TÂCHE COURTE
Pouvez-vous recopier à l'identique le passage de l'extrait sur le Tchad qui va de « De toute évidence, il » à « avec leurs adversaires. » ?

EXTRAIT CHOISI
_ _ _ _
De toute évidence, il y avait suffisamment de trous d’air sous l’avion présidentiel, et qui ont failli faire l’appareil piquer du nez. C’est vrai qu’en Afrique, les coups d’Etat sont parfois imaginaires et sont le fait de dirigeants assis sur les braises ardentes de la malgouvernance. Pour détourner l’attention des citoyens sur les vrais problèmes de leur pays, ils inventent des scénarios grotesques et mensongers afin d’en découdre avec leurs adversaires.

A propos du Tchad, les signes avant-coureurs de cette tentative de coup d’Etat, fondée ou non, étaient perceptibles. Ils étaient la conséquence de l’inconséquence d’un pouvoir dont le sport favori était et est toujours la tendance à la monarchisation. Depuis longtemps, le pouvoir de Deby Itno était aux abois et dans la posture d’un otage, tant ses ennemis intérieurs et extérieurs étaient nombreux.

Acculé à la fois par son opposition armée et non armée, obligé de colmater les brèches, dans une armée (essentiellement formée d’hommes de son clan) qui ne recevait plus les prébendes promises, encerclé par les orthodoxes de la haute finance internationale, presque reclus dans son Tchad "utile" par une rébellion (dirigée par des crocodiles d’une même mare que l’actuel président et ancien maquisard) qui occupe tout le reste du terrain, et décidée à avoir sa peau, en rupture de dialogue avec le Soudan, le président tchadien a plongé aujourd’hui son pays dans un total et splendide isolement.
_ _ _ _
DONNÉES ENREGISTRÉES
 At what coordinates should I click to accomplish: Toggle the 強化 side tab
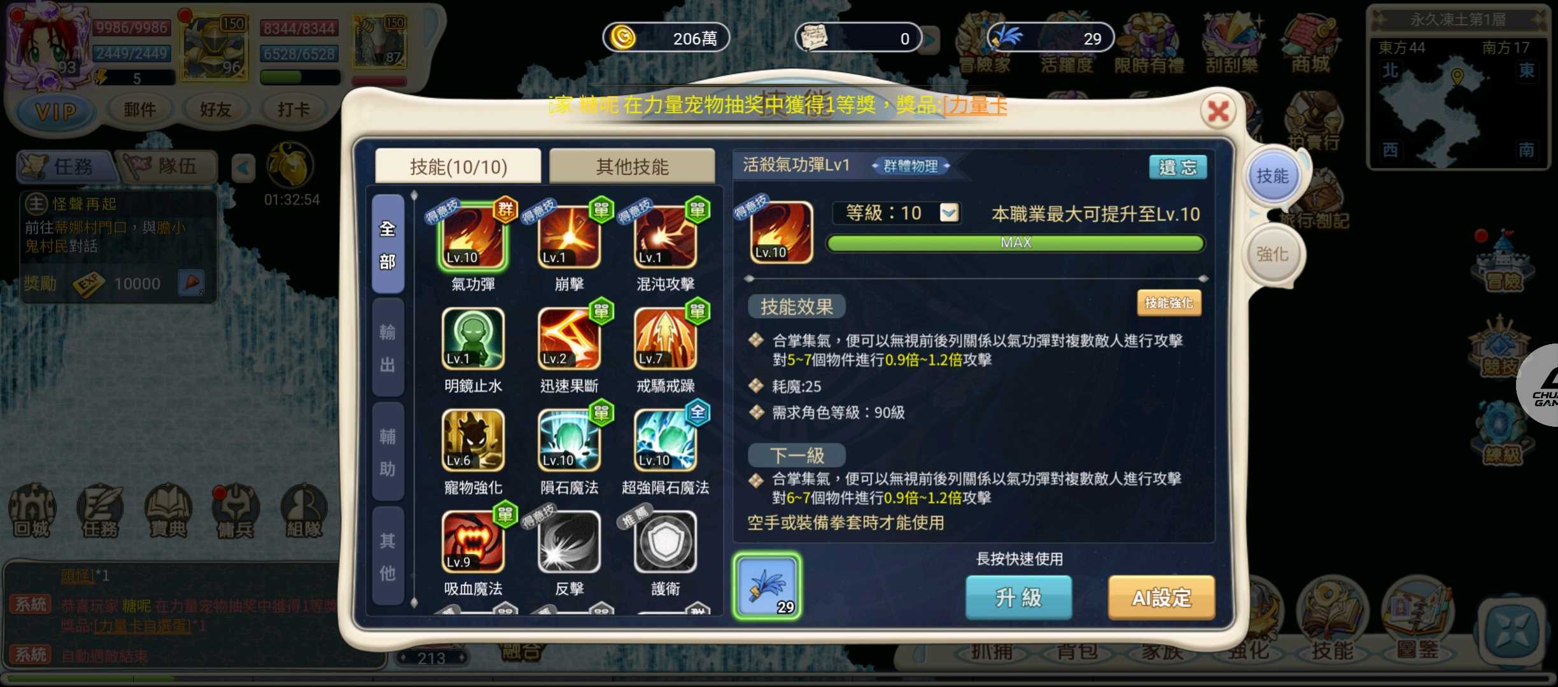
_ _ _ _
RÉSULTAT DE L'EXERCICE
De toute évidence, il y avait suffisamment de trous d’air sous l’avion présidentiel, et qui ont failli faire l’appareil piquer du nez. C’est vrai qu’en Afrique, les coups d’Etat sont parfois imaginaires et sont le fait de dirigeants assis sur les braises ardentes de la malgouvernance. Pour détourner l’attention des citoyens sur les vrais problèmes de leur pays, ils inventent des scénarios grotesques et mensongers afin d’en découdre avec leurs adversaires.